ABOUT THIS EXERCISE — Only the lines below from the one containing "This screenshot has width=445, height=319." through the one containing "The height and" belong in the answer, set down exactly, with the pictures left out.

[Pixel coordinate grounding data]
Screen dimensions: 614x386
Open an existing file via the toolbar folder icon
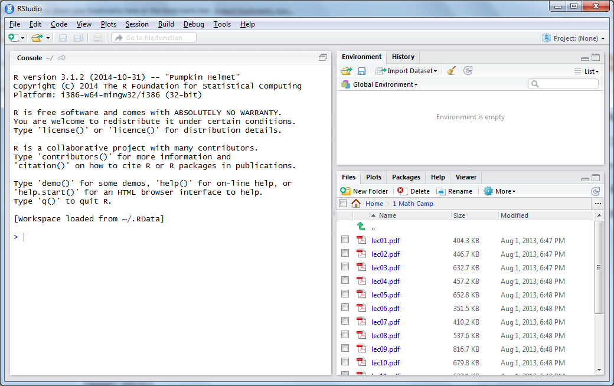click(37, 37)
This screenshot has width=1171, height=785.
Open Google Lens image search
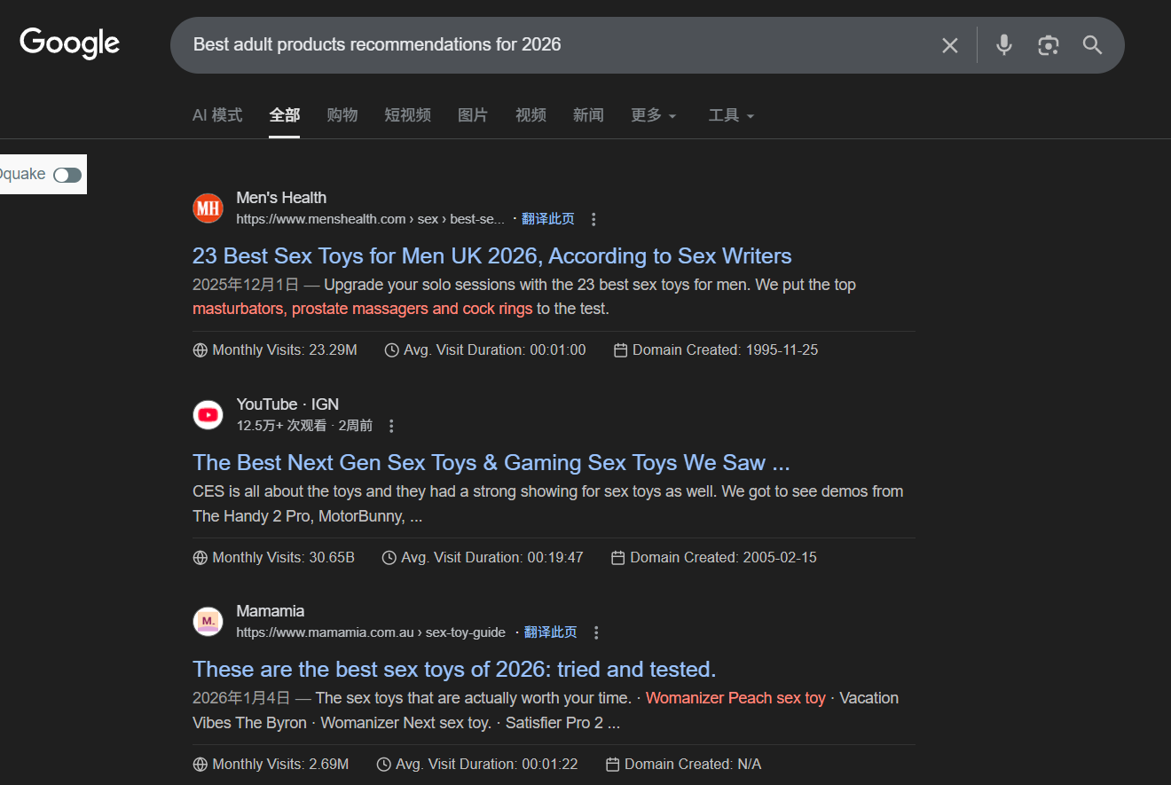point(1048,45)
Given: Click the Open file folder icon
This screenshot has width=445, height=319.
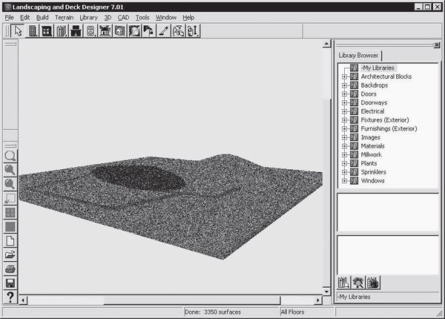Looking at the screenshot, I should tap(11, 255).
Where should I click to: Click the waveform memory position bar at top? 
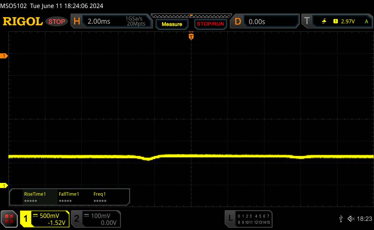(191, 16)
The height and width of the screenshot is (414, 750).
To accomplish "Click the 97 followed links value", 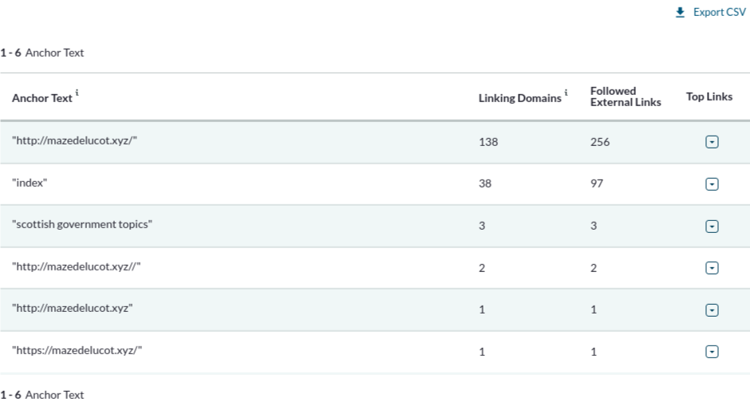I will [597, 183].
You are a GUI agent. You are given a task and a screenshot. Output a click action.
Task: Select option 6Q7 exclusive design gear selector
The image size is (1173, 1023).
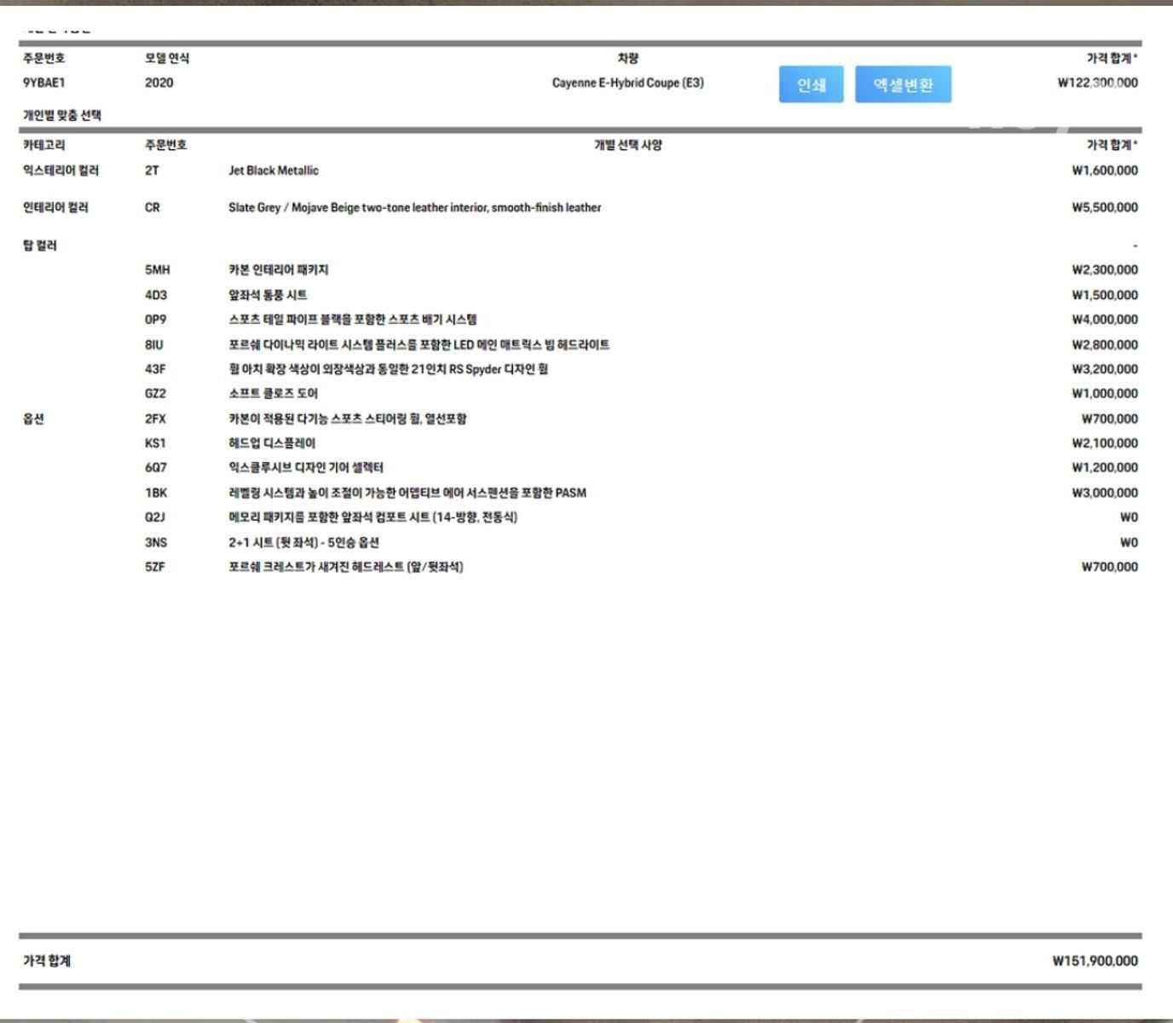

REPLY —
This screenshot has width=445, height=319.
Looking at the screenshot, I should tap(11, 255).
Where should I click to: Click the waveform memory position bar at top? 
(191, 16)
The height and width of the screenshot is (414, 750).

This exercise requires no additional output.